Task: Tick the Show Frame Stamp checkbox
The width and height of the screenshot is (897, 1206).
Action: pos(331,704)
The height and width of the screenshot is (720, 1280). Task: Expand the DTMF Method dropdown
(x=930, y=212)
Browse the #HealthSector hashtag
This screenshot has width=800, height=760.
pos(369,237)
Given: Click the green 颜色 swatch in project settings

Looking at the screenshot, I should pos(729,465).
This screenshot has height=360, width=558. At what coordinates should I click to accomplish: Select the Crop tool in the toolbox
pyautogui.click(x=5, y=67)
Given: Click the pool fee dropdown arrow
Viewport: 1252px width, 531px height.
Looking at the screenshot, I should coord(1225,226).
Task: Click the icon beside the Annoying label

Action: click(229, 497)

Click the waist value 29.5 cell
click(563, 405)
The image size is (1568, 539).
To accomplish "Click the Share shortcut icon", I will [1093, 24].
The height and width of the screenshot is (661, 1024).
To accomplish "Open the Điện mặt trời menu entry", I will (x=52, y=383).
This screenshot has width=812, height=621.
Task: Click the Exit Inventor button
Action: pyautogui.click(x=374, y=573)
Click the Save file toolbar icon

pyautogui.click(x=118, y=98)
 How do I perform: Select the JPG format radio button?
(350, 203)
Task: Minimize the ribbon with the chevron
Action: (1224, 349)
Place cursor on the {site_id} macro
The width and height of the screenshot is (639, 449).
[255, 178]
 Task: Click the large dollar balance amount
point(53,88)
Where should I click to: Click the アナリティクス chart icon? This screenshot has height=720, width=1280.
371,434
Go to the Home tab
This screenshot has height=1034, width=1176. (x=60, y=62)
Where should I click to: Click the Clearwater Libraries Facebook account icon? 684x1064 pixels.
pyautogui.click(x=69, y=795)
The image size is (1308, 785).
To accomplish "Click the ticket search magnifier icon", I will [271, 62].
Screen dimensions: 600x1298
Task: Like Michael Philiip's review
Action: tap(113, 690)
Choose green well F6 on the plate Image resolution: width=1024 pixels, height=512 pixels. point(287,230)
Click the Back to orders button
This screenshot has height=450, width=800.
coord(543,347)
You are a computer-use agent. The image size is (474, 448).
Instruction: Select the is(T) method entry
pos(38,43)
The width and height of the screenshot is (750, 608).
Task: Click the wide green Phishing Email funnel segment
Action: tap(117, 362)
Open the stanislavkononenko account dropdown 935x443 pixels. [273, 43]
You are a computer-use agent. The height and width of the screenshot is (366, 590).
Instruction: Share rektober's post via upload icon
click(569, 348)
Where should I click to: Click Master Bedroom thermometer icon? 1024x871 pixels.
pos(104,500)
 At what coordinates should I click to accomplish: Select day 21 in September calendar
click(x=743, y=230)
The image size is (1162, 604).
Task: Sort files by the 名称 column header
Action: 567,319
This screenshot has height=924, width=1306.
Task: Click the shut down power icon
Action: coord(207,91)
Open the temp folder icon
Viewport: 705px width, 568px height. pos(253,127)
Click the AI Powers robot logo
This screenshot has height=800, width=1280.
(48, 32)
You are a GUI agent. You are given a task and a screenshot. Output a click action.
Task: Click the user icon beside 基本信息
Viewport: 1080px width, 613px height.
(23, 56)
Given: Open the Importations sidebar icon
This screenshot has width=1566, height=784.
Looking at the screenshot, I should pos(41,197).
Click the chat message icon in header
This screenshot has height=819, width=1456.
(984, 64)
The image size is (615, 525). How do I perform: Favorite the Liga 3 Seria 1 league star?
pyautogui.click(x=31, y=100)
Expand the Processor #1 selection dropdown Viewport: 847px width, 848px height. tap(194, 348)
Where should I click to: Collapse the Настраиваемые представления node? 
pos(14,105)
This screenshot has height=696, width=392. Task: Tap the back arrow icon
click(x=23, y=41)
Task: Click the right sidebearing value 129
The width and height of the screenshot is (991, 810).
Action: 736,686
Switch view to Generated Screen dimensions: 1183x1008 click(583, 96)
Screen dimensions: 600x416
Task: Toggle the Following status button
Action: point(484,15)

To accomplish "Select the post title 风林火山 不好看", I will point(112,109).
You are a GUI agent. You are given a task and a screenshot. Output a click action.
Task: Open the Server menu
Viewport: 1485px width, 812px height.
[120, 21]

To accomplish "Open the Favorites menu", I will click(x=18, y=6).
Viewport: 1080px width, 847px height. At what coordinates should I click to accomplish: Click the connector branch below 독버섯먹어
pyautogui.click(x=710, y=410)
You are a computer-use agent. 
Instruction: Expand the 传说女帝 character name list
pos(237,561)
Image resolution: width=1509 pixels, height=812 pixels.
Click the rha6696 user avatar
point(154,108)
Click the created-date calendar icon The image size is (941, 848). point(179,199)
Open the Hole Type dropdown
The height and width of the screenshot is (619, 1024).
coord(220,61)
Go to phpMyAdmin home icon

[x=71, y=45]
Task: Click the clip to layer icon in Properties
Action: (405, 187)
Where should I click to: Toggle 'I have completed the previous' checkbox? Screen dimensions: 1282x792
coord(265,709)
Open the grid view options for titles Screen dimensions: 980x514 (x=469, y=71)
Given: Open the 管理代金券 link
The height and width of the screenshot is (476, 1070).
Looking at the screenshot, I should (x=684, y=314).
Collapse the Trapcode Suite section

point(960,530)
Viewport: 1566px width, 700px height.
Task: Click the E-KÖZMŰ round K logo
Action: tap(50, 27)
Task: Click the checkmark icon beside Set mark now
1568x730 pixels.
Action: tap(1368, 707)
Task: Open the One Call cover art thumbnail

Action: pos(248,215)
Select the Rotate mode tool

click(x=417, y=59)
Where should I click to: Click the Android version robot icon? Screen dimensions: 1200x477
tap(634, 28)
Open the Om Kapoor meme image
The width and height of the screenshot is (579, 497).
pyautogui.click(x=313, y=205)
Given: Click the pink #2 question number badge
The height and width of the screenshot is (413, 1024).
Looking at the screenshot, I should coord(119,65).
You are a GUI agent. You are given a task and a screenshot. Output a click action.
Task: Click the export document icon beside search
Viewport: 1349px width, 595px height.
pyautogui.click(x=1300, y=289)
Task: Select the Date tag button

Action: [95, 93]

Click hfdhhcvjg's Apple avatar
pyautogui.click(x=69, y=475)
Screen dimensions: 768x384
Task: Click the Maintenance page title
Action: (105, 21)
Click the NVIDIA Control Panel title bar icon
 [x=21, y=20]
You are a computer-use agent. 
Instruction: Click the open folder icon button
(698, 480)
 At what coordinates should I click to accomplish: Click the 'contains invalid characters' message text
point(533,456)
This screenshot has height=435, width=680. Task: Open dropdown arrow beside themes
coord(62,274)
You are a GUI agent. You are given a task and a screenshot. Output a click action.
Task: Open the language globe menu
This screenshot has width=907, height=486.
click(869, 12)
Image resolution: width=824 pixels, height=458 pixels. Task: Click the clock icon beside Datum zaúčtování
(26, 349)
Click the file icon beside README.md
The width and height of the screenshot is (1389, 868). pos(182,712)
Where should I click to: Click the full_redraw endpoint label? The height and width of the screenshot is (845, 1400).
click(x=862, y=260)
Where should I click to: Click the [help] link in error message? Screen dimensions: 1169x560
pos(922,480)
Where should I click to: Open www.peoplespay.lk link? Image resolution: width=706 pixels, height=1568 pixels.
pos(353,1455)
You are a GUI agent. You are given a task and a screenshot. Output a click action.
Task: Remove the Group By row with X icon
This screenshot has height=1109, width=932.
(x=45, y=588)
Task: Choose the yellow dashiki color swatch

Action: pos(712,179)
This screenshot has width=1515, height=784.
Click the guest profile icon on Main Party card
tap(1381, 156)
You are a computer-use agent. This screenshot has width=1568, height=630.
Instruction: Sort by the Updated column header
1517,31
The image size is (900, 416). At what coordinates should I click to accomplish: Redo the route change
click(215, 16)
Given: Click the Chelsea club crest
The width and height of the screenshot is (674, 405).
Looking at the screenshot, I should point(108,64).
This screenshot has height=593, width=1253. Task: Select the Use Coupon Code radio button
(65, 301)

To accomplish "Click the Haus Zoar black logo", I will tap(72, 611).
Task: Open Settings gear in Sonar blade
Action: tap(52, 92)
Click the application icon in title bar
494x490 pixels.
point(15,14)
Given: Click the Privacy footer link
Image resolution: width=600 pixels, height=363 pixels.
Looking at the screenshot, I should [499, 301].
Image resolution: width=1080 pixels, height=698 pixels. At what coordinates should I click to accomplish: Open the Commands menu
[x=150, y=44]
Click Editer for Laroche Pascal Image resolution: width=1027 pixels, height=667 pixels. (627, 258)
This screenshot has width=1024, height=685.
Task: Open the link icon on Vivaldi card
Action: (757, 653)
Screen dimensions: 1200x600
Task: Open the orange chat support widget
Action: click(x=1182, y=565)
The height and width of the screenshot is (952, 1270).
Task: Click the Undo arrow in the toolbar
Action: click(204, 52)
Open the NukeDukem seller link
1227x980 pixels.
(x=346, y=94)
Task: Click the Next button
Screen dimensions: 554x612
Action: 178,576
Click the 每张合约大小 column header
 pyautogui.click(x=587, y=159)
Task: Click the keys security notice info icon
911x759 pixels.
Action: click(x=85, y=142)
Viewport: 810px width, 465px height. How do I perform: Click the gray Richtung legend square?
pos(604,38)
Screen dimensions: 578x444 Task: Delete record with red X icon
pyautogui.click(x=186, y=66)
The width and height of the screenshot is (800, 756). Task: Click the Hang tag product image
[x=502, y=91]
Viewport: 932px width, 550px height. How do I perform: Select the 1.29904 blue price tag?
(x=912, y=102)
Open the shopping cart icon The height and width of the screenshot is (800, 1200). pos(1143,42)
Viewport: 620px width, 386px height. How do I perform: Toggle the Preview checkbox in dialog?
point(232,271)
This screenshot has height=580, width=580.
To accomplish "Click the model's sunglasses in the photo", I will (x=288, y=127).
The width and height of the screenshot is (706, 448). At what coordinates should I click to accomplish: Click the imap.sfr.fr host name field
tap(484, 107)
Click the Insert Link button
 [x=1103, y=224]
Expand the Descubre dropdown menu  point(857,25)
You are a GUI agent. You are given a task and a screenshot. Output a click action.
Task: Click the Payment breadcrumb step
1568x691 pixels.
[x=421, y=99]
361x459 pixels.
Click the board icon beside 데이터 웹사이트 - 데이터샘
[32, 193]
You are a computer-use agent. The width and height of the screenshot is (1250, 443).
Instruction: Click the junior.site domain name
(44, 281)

[Task prompt] The required output is the set of lines from the first line of the data through the line that contains "Place cursor on", transcribed exactly.

[Result of this exercise]
Task: Tick the Show Frame Stamp checkbox
The width and height of the screenshot is (897, 1206).
Action: pos(331,704)
The height and width of the screenshot is (720, 1280). Task: Expand the DTMF Method dropdown
(x=930, y=212)
Browse the #HealthSector hashtag
This screenshot has width=800, height=760.
pos(369,237)
Given: Click the green 颜色 swatch in project settings

Looking at the screenshot, I should pos(729,465).
This screenshot has height=360, width=558. At what coordinates should I click to accomplish: Select the Crop tool in the toolbox
pyautogui.click(x=5, y=67)
Given: Click the pool fee dropdown arrow
Viewport: 1252px width, 531px height.
Looking at the screenshot, I should coord(1225,226).
Task: Click the icon beside the Annoying label

Action: click(229, 497)

Click the waist value 29.5 cell
click(563, 405)
The image size is (1568, 539).
To accomplish "Click the Share shortcut icon", I will [1093, 24].
The height and width of the screenshot is (661, 1024).
To accomplish "Open the Điện mặt trời menu entry", I will (x=52, y=383).
This screenshot has width=812, height=621.
Task: Click the Exit Inventor button
Action: pyautogui.click(x=374, y=573)
Click the Save file toolbar icon

pyautogui.click(x=118, y=98)
 How do I perform: Select the JPG format radio button?
(350, 203)
Task: Minimize the ribbon with the chevron
Action: (1224, 349)
Place cursor on the {site_id} macro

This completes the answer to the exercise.